Short task 1: Do these statements agree with the ondemand resync ticket below? (a) A schema change affected avro deserialization in the ondemand service. (b) The team chose to reset the ondemand consumer offsets and replay traffic. (c) The new ondemand instances should set consumer auto.offset.reset to "latest". Answer yes or no for each and quote the deciding words.
Short task 2: Could you continue the ondemand resync ticket below from the point where it stops?

Document:

★ ★ ★

As a WME Engineer i want to synchronize ondemand state with snapshots state. At the moment they are out of sync.
Root Cause
A schema change has impacted ondemand service avro deserialization. Our complex system of submodules, and lack of detection of out of sync….ondemand for the base product has been losing events since then. This means ondemand api for base product and structured contents is now out of sync with the snapshots.
The issue doesn't impact structured contents, so the focus should be only on articles.
Solution
As discussed with team, the decision is to synchronize ondemand state only, by resetting ondemand consumer offsets and replay traffic.
TODO
- Record "Current offset" for consumer ondemand-articles-compacted-v2 for all topic-partitions. Tip: You can make use of this repo . Update it to give you current offsets. You can use Position API.
- Create new instances of ondemand service with consumer auto.offset.reset "earliest", and consumer_group name ondemand-articles-compacted-fix (for instance). Tip: You can use ondemand-<x>-deploy as template and create 4 new repos in service-deploys. Update ondemad service to set consumer auto.offet.reset. Take a look at KAFKA_AUTO_OFFSET_RESET env variable in snapshots service as an example.

★ ★ ★

Material:
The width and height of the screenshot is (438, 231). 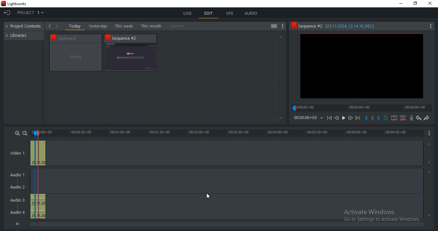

★ ★ ★

Written reply 1:
(a) Yes: "A schema change has impacted ondemand service avro deserialization."
(b) Yes: "the decision is to synchronize ondemand state only, by resetting ondemand consumer offsets and replay traffic."
(c) No: "Create new instances of ondemand service with consumer auto.offset.reset "earliest""

Written reply 2:
- After deploying the new instances, monitor the current offset. This is same process as step 1 but for the new consumer group name. The current offset should steadily grow from 0 till the offsets you recorded in step 1.
- Keep monitoring occasionally. Once the offsets for the new consumer group exceeds the offsets recorded in step 1 for all topic-partitions, we can destroy the new instances.
Note
Here is the visual representation of current offsets for ondemand-articles-compacted-v2 for these topic-partitions.
Acceptance Criteria
- Old events processed by new ondemand instances (current_offset of new instances > current_offset of old instances)
- No errors during re-processing.